§ Task:
Revise the browser conversation below by rewriting everything from "Tara Kizer: I have" down to "not their desktop.", with "permit" changed to "reservation" wherever it occurs.

Brent Ozar: It’s really awesome. I even like it just for regular locks, not even deadlocks because, half of the time, there’s some deadlocking involved, it’s just not big and it gives you a place to go start. Since Kehayias is really hard to spell, I’ve got it up on the screen there as well. He’s got several posts about it. The Simple Talk one is fantastic.

Richie Rump: You’re IEing again.

Brent Ozar: I am. I’ve got to put Chrome on this thing. It’s so terrible. It’s so bad.

Erik Darling: You got to use IE no matter what because it’s the browser you don’t use. There’s no history in it. There’s no bookmarks. It’s like the only public-facing safe browser you can do is that and you can only Bing things. Otherwise, no, avoid chrome in public.

Tara Kizer: I have a little bit of a funny story, since we don’t have a whole lot of questions in the queue anyway. So in February, I was trying to get a permit to a very popular place and we went to the website a couple of minutes before 7AM when it was supposed to go live. And in Chrome, refresh, control F5, and it would not pull up the reserve button. So you know what, I’d probably a caching issue, even though I’d tried all the tricks. So I pulled up Edge, you know, Microsoft Edge was on this computer and sure enough, it worked over there so I was able to complete my permit and get this extremely hard permit because I hadn’t gone to the website yet in Edge. A lot of people encountered it and it would work from their phone but not their desktop.

Brent Ozar: See, I would have thought have using my phone before I would have thought of using Edge.

Tara Kizer: I was panicking too.

Erik Darling: That happens to me a lot with Microsoft sites. Like, I’ll open them in chrome and it will say like error, connection refused or like connection broken, and then I open it in Edge and it comes right up. I’m like, okay come on, guys.

Tara Kizer: See, I don’t even think about it for that; I just don’t get to go to that page today, I guess.

Brent Ozar: I get it with Books Online and Tacknet stuff all the time; you have to log in to see this. Screw you.

Tara Kizer: Wow, I’ve never encountered that, huh.

§ Recorded data:
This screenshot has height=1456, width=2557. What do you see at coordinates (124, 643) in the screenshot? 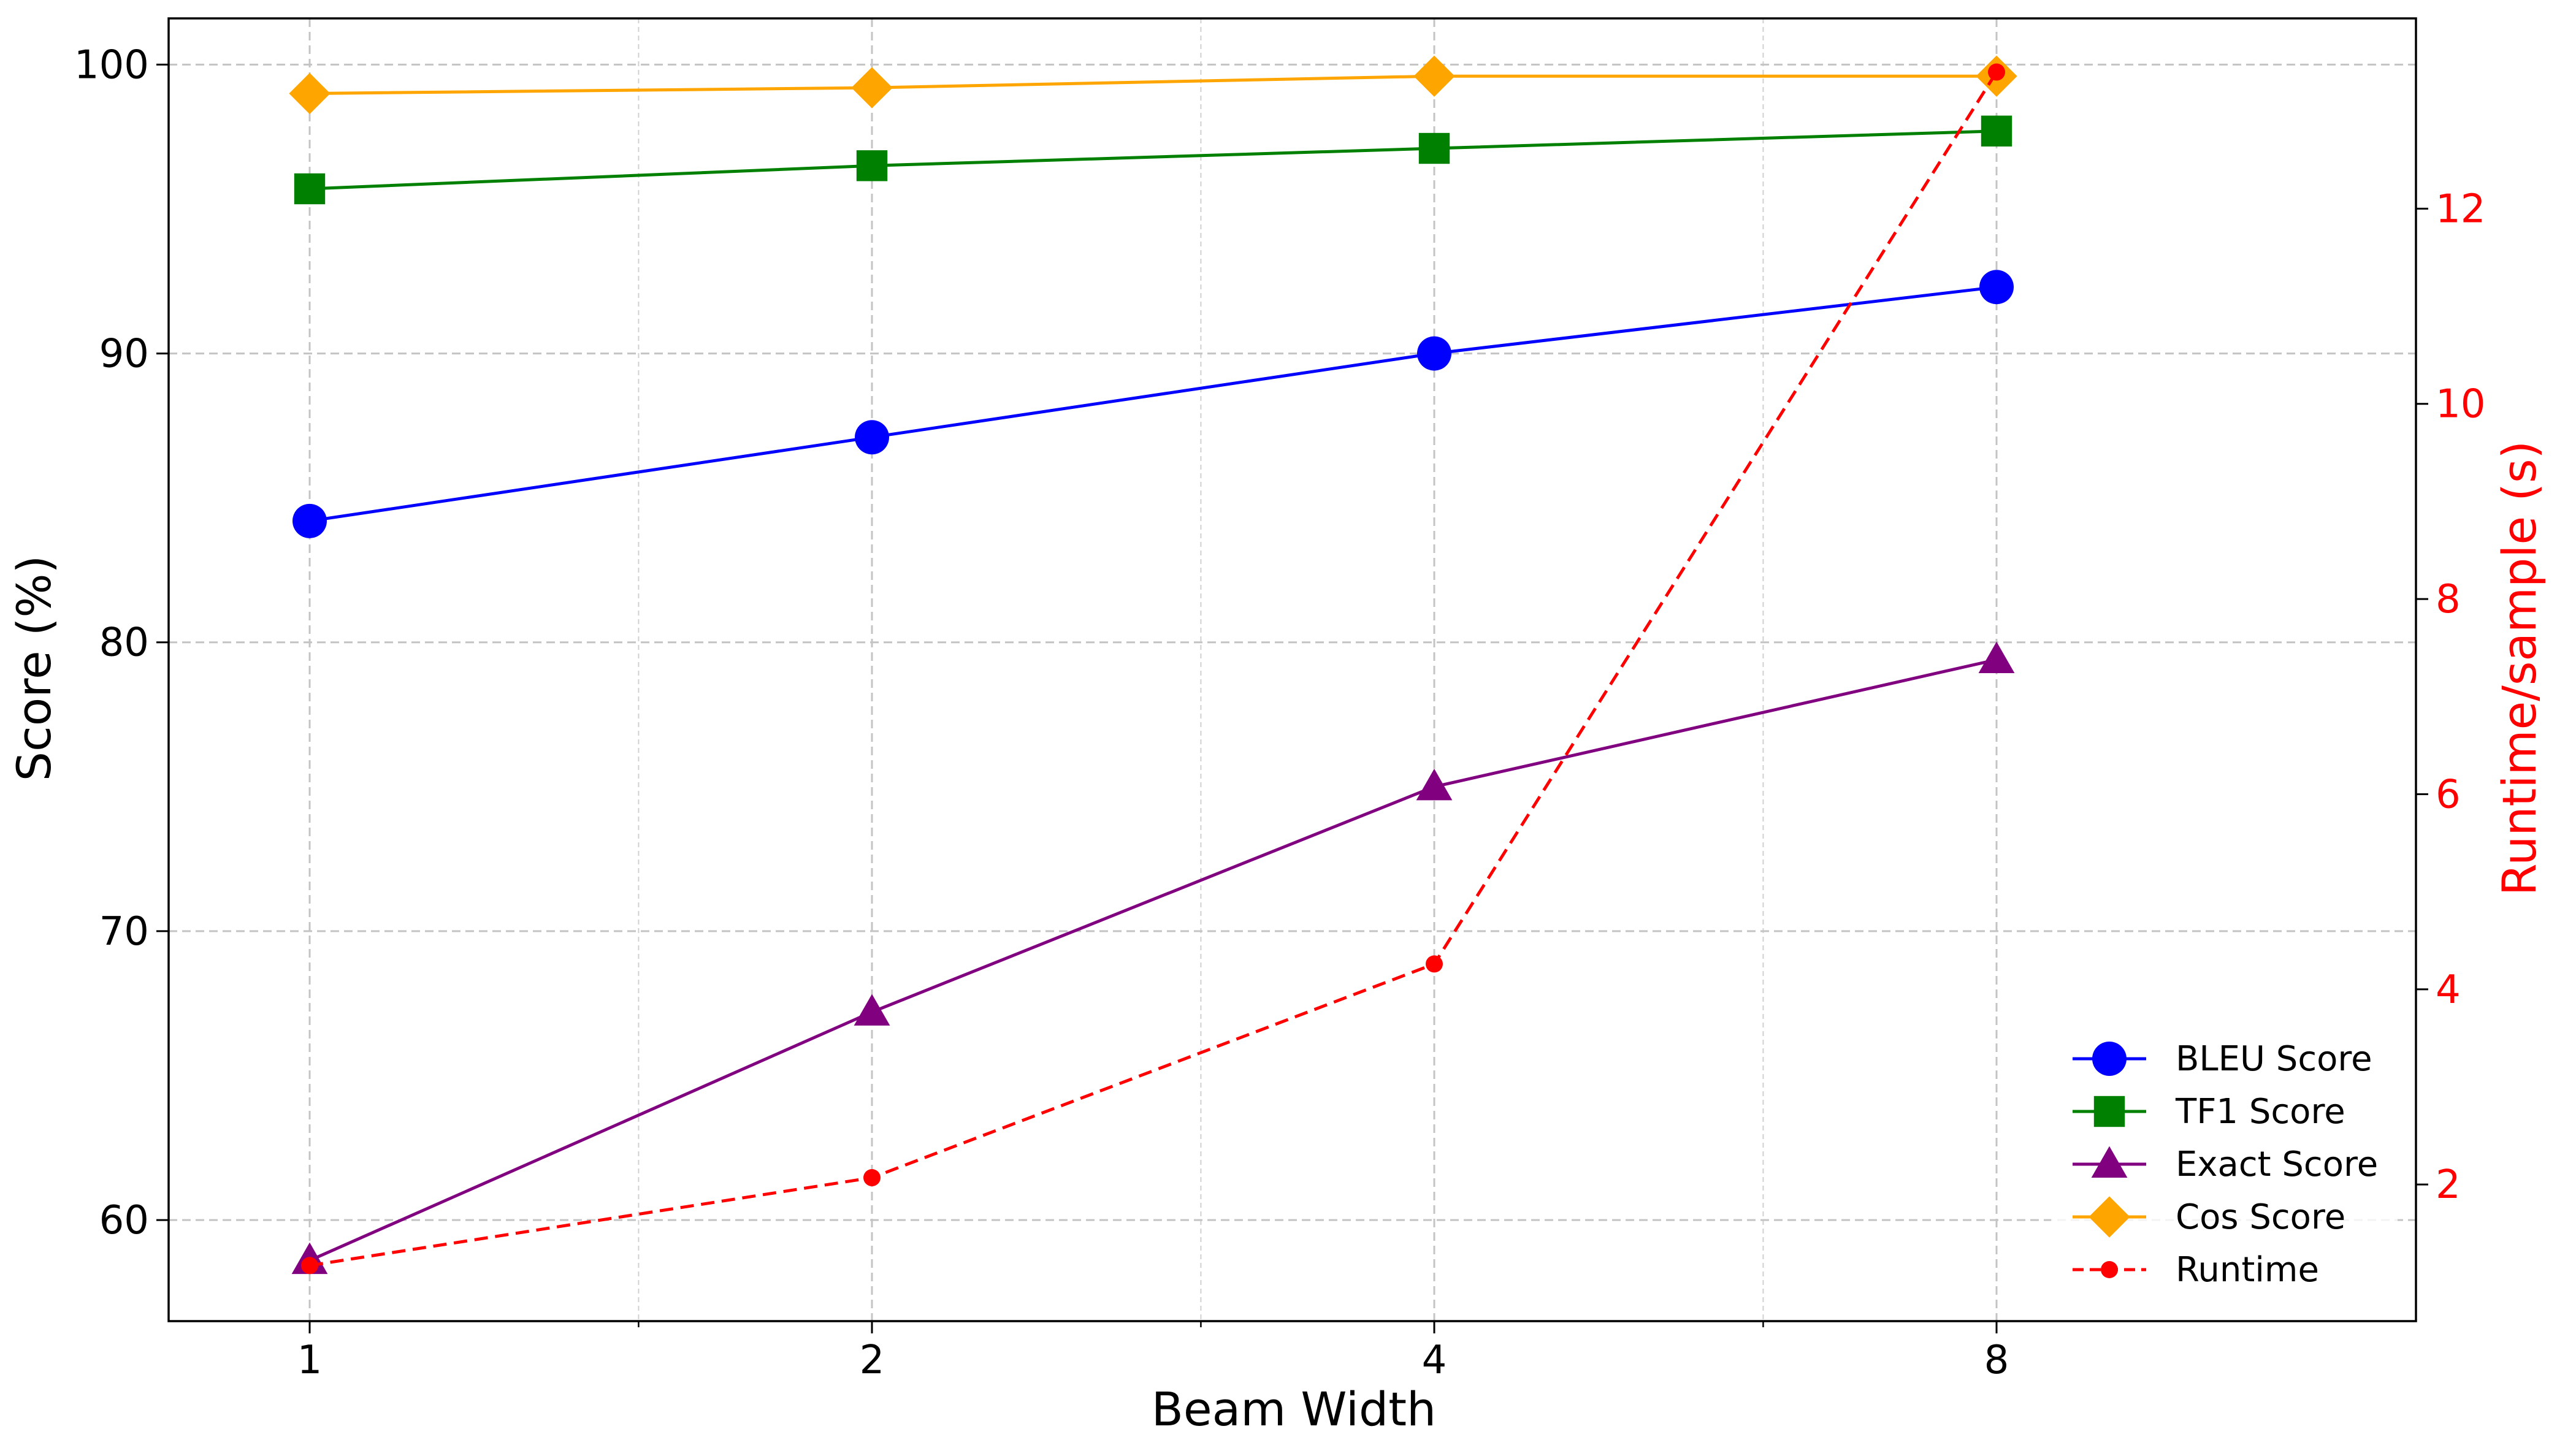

§ Exercise output:
Tara Kizer: I have a little bit of a funny story, since we don’t have a whole lot of questions in the queue anyway. So in February, I was trying to get a reservation to a very popular place and we went to the website a couple of minutes before 7AM when it was supposed to go live. And in Chrome, refresh, control F5, and it would not pull up the reserve button. So you know what, I’d probably a caching issue, even though I’d tried all the tricks. So I pulled up Edge, you know, Microsoft Edge was on this computer and sure enough, it worked over there so I was able to complete my reservation and get this extremely hard reservation because I hadn’t gone to the website yet in Edge. A lot of people encountered it and it would work from their phone but not their desktop.